● **练习任务**:
(a) 照录认证方法专利说明中的一段，从“本申请提供了一种认证的方法、”起，到“本申请涉及网络安全技术领域，更具体地涉及一种认证的方法、装置及系统。”止。
(b) 按照认证方法专利说明，UE向第一认证节点发送的第一请求消息包括什么信息？
(c) 接着认证方法专利说明的最后一句续写下去。

● **原文节选**:
□ □ □ □

[发明专利]认证的方法、装置及系统

说明书

本申请提供了一种认证的方法、装置及系统，涉及网络安全技术领域。该认证的方法包括：UE向第一认证节点发送第一请求消息，该第一请求消息包括用于指示UE是否包括通用用户标识模块USIM的第一指示信息；UE接收第一认证节点发送的第三请求消息，该第三请求消息包括：第一认证信息中RAND和AUTN；或者，第二认证信息中的RAND和AUTN；其中，第一认证信息针对UE包括的USIM，第二认证信息为UE不包括USIM时，针对UE包括的移动终端；UE根据第三请求消息确定根密钥和用户响应RES。根据本申请实施例提供的认证方法，可以实现UE侧移动终端与USIM或UICC采用不同的认证方式，进而实现密钥隔离。

技术领域

本申请涉及网络安全技术领域，更具体地涉及一种认证的方法、装置及系统。

背景技术

随着网络技术的快速的发展，网络安全成为日益突出的问题。已有的物联网安全框架，可以通过通用引导架构(generic bootstrapping architecture，GBA)技术来建立用户设备(user equipment，UE)与网络应用服务器(network application function，NAF)之间的安全隧道，其中，GBA技术包括GBA认证与密钥协商(authentication and keyagreement，AKA)认证。此外，随着第五代移动通信(the 5^th generation，5G)的发展，目前也可以通过5G网络来为UE与NAF之间建立安全隧道，即利用5G网络实现UE和第三方应用服务器之间的安全通信技术。

目前，对于包括有移动终端(mobile equipment，ME)和通用用户标识模块(universal subscriber identity module，USIM)的UE来说，其与网络侧之间的认证需要通过ME和USIM共同来完成。但在某些情况下，如对于支持为业务提供的认证和密钥管理(authentication and key management for application，AKMA)能力的第三方网元的业务来说，其可能不需要UE侧带有USIM或者某种特殊形式的用户标识模块(subscriberidentity module，SIM)认证。此时，可能会出现UE侧卡和移动终端具有不同的认证方式。

因此，针对AKMA业务，在UE侧卡和移动终端具有不同认证方式时，如何使UE侧与网络侧实现认证，成为亟待解决的问题。

□ □ □ □

● **所给资料**:
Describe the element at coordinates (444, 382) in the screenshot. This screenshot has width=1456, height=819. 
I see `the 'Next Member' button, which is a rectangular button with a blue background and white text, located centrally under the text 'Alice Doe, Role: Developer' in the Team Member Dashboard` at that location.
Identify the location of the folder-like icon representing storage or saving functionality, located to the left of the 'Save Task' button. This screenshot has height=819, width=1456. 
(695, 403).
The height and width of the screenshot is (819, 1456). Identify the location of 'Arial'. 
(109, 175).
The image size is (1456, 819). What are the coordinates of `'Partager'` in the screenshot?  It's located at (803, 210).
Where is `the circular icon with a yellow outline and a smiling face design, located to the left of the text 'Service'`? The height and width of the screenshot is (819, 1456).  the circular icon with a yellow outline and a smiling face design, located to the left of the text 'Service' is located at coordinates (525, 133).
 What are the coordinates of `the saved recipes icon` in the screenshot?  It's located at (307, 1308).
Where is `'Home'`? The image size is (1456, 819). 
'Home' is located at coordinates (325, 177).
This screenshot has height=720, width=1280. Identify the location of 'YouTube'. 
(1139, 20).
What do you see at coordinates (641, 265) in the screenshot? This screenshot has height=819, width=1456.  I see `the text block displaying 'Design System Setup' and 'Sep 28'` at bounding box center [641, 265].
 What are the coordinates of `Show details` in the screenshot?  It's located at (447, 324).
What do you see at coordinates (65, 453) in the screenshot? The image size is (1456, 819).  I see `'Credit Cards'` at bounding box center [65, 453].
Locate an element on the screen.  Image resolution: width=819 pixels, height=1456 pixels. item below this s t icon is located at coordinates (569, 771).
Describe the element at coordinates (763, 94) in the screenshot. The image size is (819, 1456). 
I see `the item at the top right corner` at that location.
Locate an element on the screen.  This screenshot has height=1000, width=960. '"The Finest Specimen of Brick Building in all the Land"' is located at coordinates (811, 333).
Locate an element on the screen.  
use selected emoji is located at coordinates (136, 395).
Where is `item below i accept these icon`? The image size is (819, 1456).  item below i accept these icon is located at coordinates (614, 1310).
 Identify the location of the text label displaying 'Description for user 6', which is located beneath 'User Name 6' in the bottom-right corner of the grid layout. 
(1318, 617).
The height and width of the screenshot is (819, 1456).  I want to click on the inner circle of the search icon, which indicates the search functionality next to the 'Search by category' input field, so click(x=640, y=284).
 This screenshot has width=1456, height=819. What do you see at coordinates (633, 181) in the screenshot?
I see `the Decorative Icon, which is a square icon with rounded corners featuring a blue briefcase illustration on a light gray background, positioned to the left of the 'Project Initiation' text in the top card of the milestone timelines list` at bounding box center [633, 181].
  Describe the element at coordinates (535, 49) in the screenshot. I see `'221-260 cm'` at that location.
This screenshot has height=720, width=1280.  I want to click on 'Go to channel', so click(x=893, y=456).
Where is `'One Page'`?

□ □ □ □

● **逐项答案**:
(a)
本申请提供了一种认证的方法、装置及系统，涉及网络安全技术领域。该认证的方法包括：UE向第一认证节点发送第一请求消息，该第一请求消息包括用于指示UE是否包括通用用户标识模块USIM的第一指示信息；UE接收第一认证节点发送的第三请求消息，该第三请求消息包括：第一认证信息中RAND和AUTN；或者，第二认证信息中的RAND和AUTN；其中，第一认证信息针对UE包括的USIM，第二认证信息为UE不包括USIM时，针对UE包括的移动终端；UE根据第三请求消息确定根密钥和用户响应RES。根据本申请实施例提供的认证方法，可以实现UE侧移动终端与USIM或UICC采用不同的认证方式，进而实现密钥隔离。

技术领域

本申请涉及网络安全技术领域，更具体地涉及一种认证的方法、装置及系统。

(b) 用于指示UE是否包括通用用户标识模块USIM的第一指示信息。

(c)
发明内容

本申请提供一种认证的方法、装置及系统，以解决当移动终端与USIM认证方式不同时，无法实现正常认证的问题。

第一方面，提供了一种认证的方法，包括：用户设备UE向第一认证节点发送第一请求消息，所述第一请求消息包括第一指示信息，所述第一指示信息用于指示所述UE包括通用用户标识模块USIM或者不包括所述USIM；所述UE接收所述第一认证节点发送的第三请求消息，其中，所述第三请求消息包括：第一认证信息中的随机数RAND和认证令牌AUTN；或者，第二认证信息中的RAND和AUTN；其中，所述第一认证信息为针对所述UE包括的所述USIM的认证信息，所述第二认证信息为所述UE不包括所述USIM时，针对所述UE包括的移动终端的认证信息；所述UE根据所述第三请求消息确定所述UE包括的所述USIM或者所述UE包括的移动终端的根密钥和用户响应RES。

根据本申请实施例提供的认证方法，通过UE侧向网络认证节点指示该UE是否携带USIM或者UICC，使得认证节点可以针对UE包括或者不包括USIM的情况生成对应的认证信息，进而实现UE和网络侧根据具体的认证方式生成对应的密钥。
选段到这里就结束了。